* [WRITTEN EXERCISE]
Starting at the line containing "Viewport: 1325px width, 896px height." and continuing through the end of the records below, rewrite those lines with "eye icon" changed to "eye button" and everything else kept the same. Leave the pictures out.

* [TASK MATERIAL]
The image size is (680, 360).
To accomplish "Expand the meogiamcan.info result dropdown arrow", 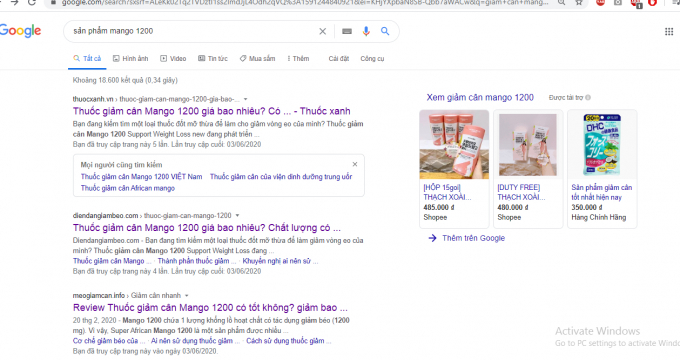I will (x=186, y=295).

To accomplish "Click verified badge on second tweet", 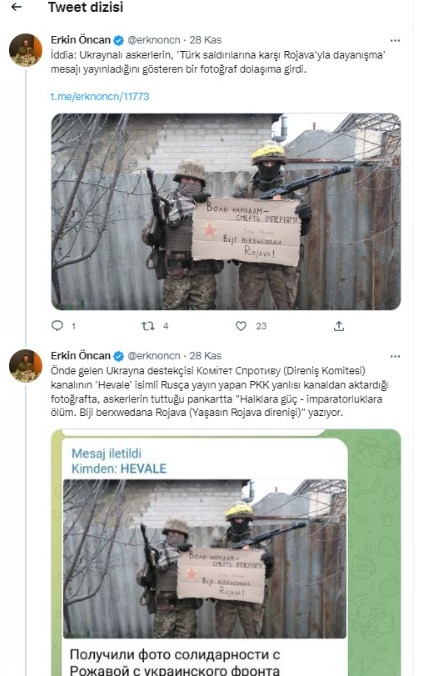I will [119, 356].
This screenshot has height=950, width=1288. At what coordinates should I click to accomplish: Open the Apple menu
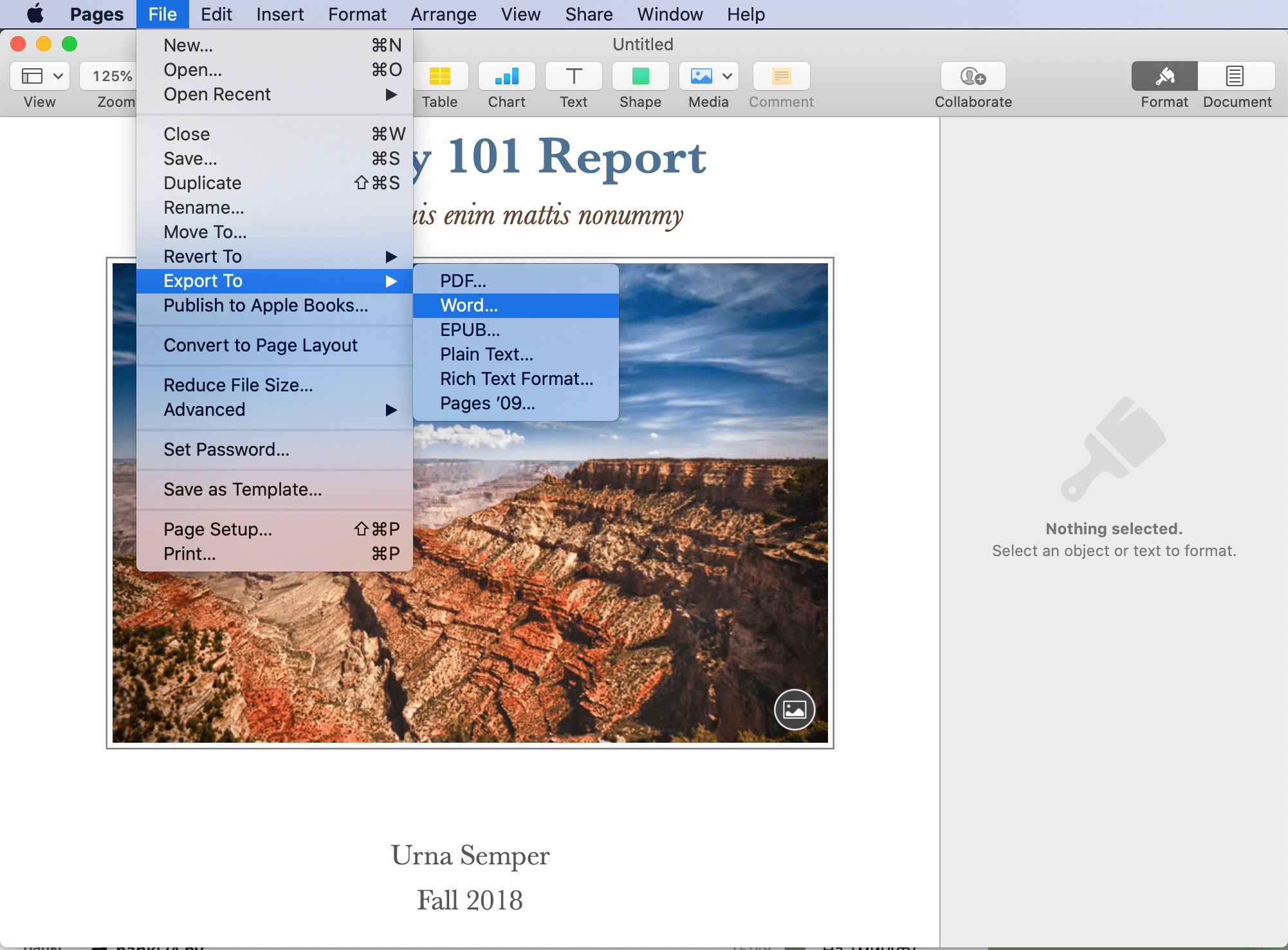click(x=35, y=14)
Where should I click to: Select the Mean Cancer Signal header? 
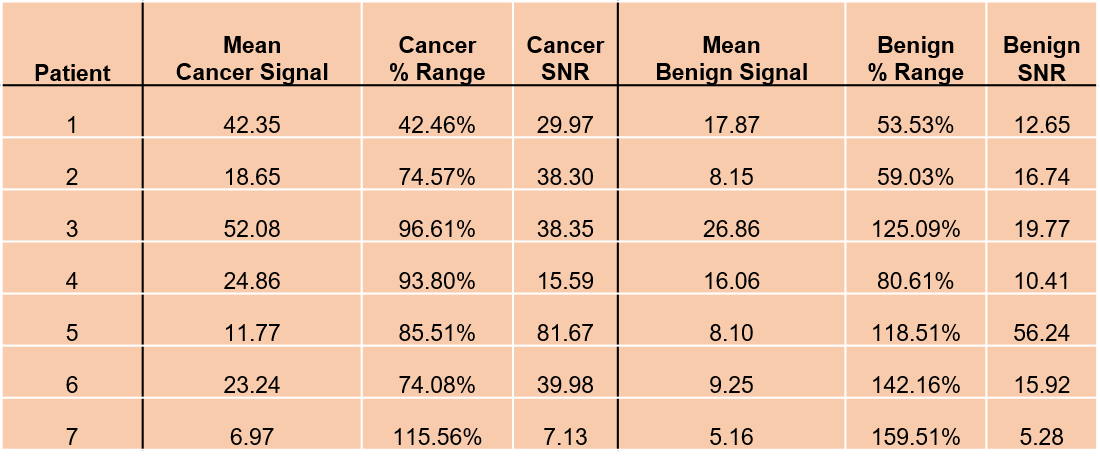click(252, 59)
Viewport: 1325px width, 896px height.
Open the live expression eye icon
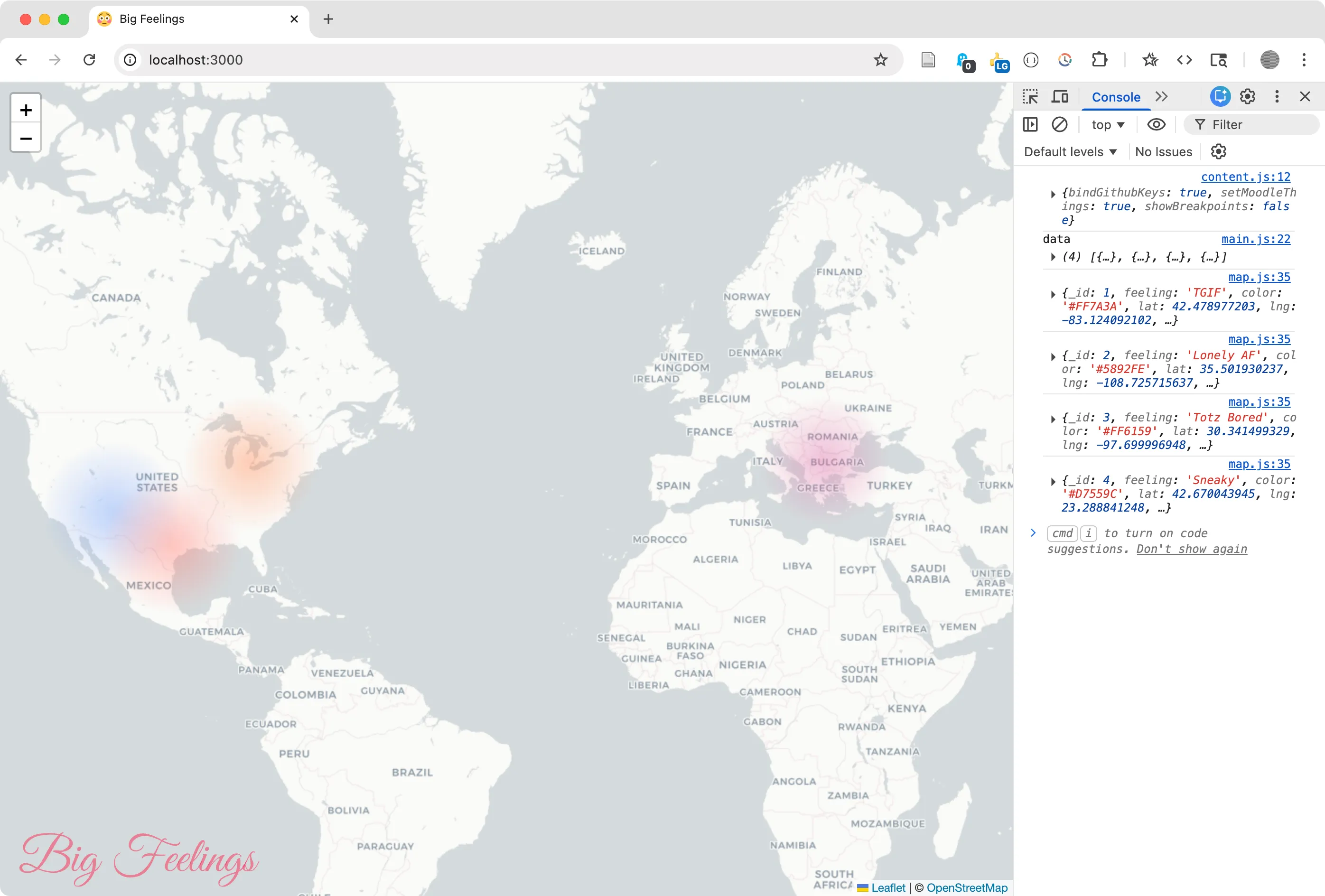(1156, 124)
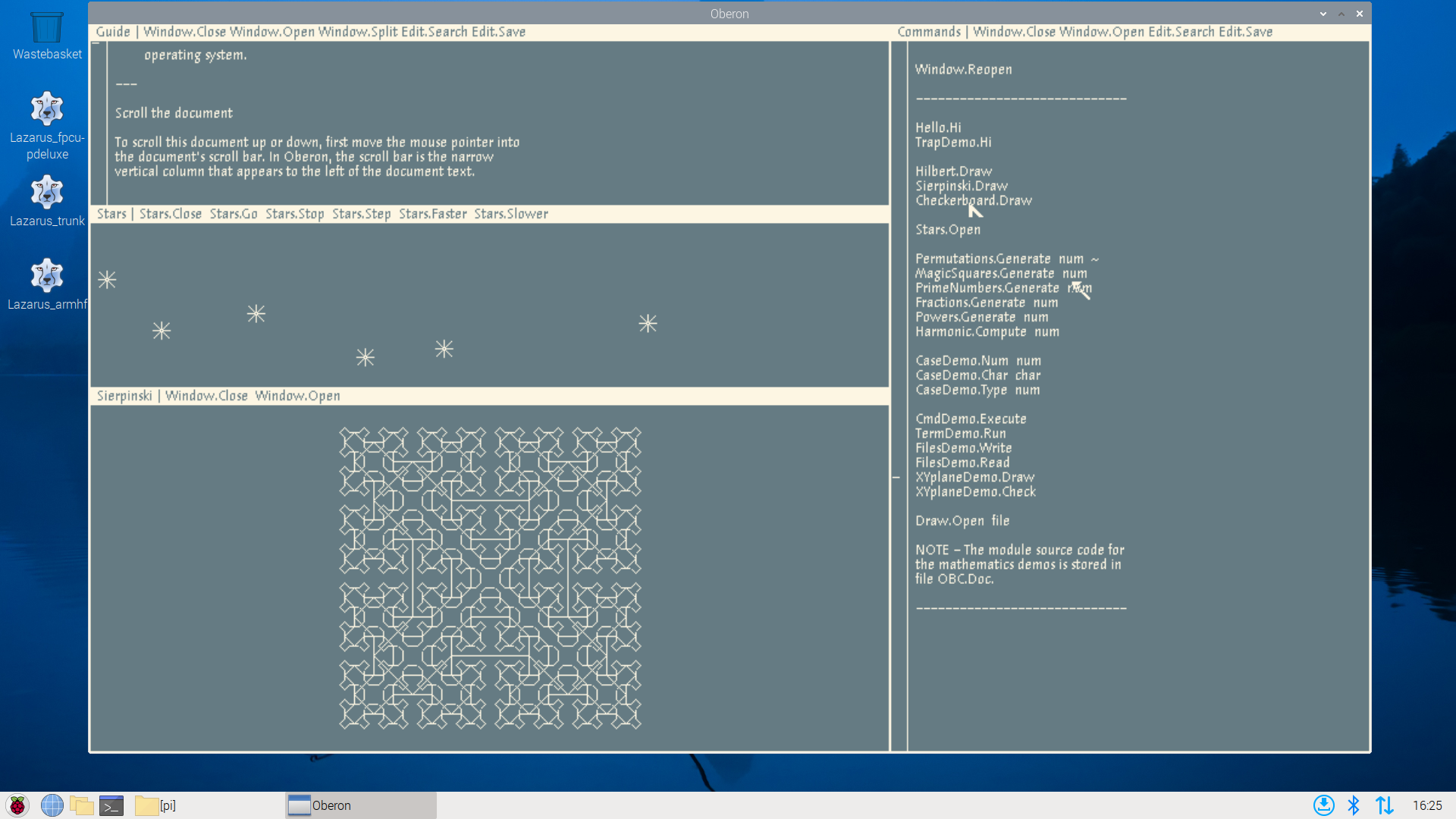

* [SOLUTION TO THIS PROBLEM]
Viewport: 1325px width, 896px height.
Open the live expression eye button
(1156, 124)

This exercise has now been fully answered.